▸ Written exercise 1: In the bug report on hit-testing when inactive scrollframes intersect OOPIFs, what does the compositor target for incoming events instead of the OOPIF?
▸ Written exercise 2: Translate this sentence from the bug report on hit-testing with inactive scrollframes into German: "The compositor then targets the inactive scrollframe for incoming events instead of the OOPIF."
▸ Written exercise 3: Write what comes next in the bug report on hit-testing when inactive scrollframes intersect OOPIFs, picking up after its final sentence.

Better handle hit-testing when inactive scrollframes intersect OOPIFs
Categories
(Core :: Panning and Zooming, enhancement)
Tracking
()
Tracking | Status | |
---|---|---|
firefox87 | --- | fixed |
People
(Reporter: kats, Assigned: tnikkel)
References
(Blocks 2 open bugs, Regressed 1 open bug)
Details
(Whiteboard: [2/5] patches bounced)
Attachments
(5 files, 2 obsolete files)
As discussed in https://bugzilla.mozilla.org/show_bug.cgi?id=1541589#c13 there are some hit-testing issues when inactive scrollframes are underneath OOPIFs. This happens because of the way we generate the hit info for the inactive scrollframe; it can end up on top of the OOPIF. The compositor then targets the inactive scrollframe for incoming events instead of the OOPIF.
Botond is fixing a subset of these cases in bug 1645433 but in discussion with Matt Woodrow they realized that there are other cases that won't be handled, such as when there is a positioned item inside the inactive scrollframe with a z-index that places it on top of the OOPIF. There is such a case in the mega-test here (click on the "scroller with split items" button), and I'll attach a standalone test case to this bug as well.
In terms of fixing it, we came up with a couple of potential solutions, which I wrote down in this comment.
Reporter | ||
Comment 1•4 years ago
|
||
Depends on D96075
Reporter | ||
Comment 2•4 years ago
|
||
Some more discussion on this topic today, with a variety of possible solutions to explore. The first few are all sub-cases of the second bullet point in bug 1541589 comment 13.

▸ Dataset section:
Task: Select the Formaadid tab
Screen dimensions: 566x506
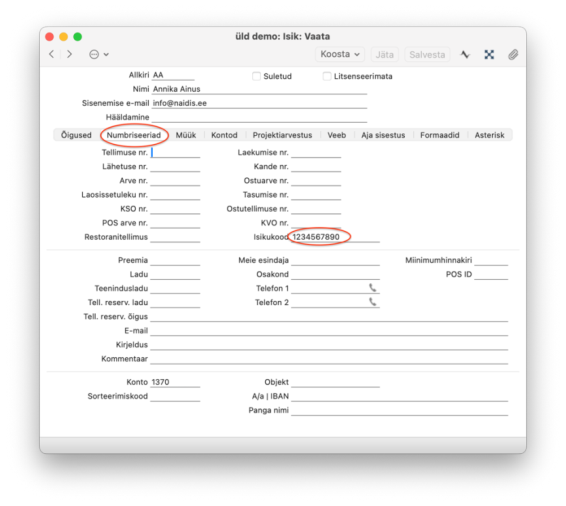Action: (440, 135)

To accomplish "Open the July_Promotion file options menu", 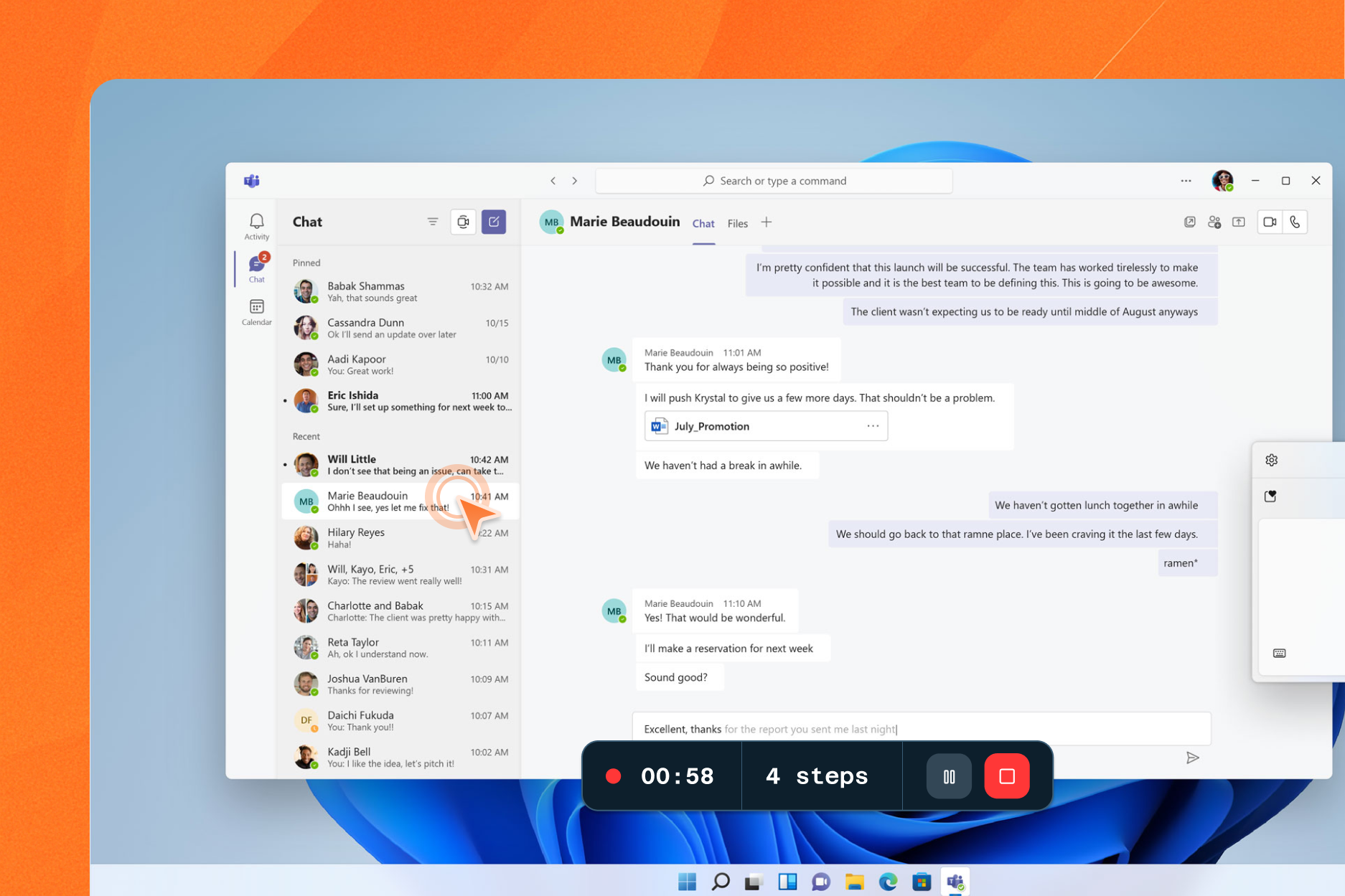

▸ Task result 1: The inactive scrollframe.

▸ Task result 2: Der Compositor wählt dann für eingehende Ereignisse den inaktiven Scrollframe statt des OOPIF als Ziel.

▸ Task result 3:
-
One is to ensure that hit-test info items inside the inactive scrollframe have the correct scrollId (that of the inactive scrollframe) with no other changes. In particular this would leave the ASRs untouched, the WebRenderScrollData untouched, and the APZC tree untouched. However, when APZ does a hit-test and gets a scrollId that it doesn't recognize, it would treat it the same as an unlayerized scrollframe and leave it in the input queue until a round-trip to the main thread layerized it and created the APZC instance. Implementation-wise, this would involve ensuring that hit-test info items inside an inactive scrollframe have an
mScrollTarget
explicitly set at this point rather than relying on getting the scrollId from the item's ASR. I thought about this approach a bit more as I was writing this down, and I realized that if the APZ tree doesn't have metrics or an APZC instance for the scrollId, it may not know where that scrollframe is within the tree of scrollframes, and may not be able to properly untransform the input event for main-thread dispatch, if e.g. the inactive scrollframe is inside a nested active scrollframe with an async transform. So that's also something to consider. -
Another is to ensure that all inactive scrollframes still create ASR instances, and that items inside the scrollframes use those ASRs. This would automatically ensure that hit-test info items inside the inactive scrollframe have the correct scrollId (i.e., the above bullet point) but would also cause WebRenderLayerScrollData instances corresponding to the ASRs get sent over as part of the WebRenderScrollData. This in turn would cause creation of the APZCs in the APZ tree. Input events targeted at these APZCs would not necessarily wait for a main-thread round-trip (unless there were e.g. APZ-aware listeners there) but would instead go straight to the APZC via the input queue. This would result in the APZC scrolling but immediately checkerboarding because of the lack of displayport. The main-thread version of the input event or the next repaint request would cause the displayport to get set and clear the checkerboard.
https://treeherder.mozilla.org/jobs?repo=try&group_state=expanded&revision=d2c349236e5e9c187eb84951104a6cd7e5d5ad6b is my most recent incomplete WIP for this approach, but it's failing some reftests and I need to investigate why.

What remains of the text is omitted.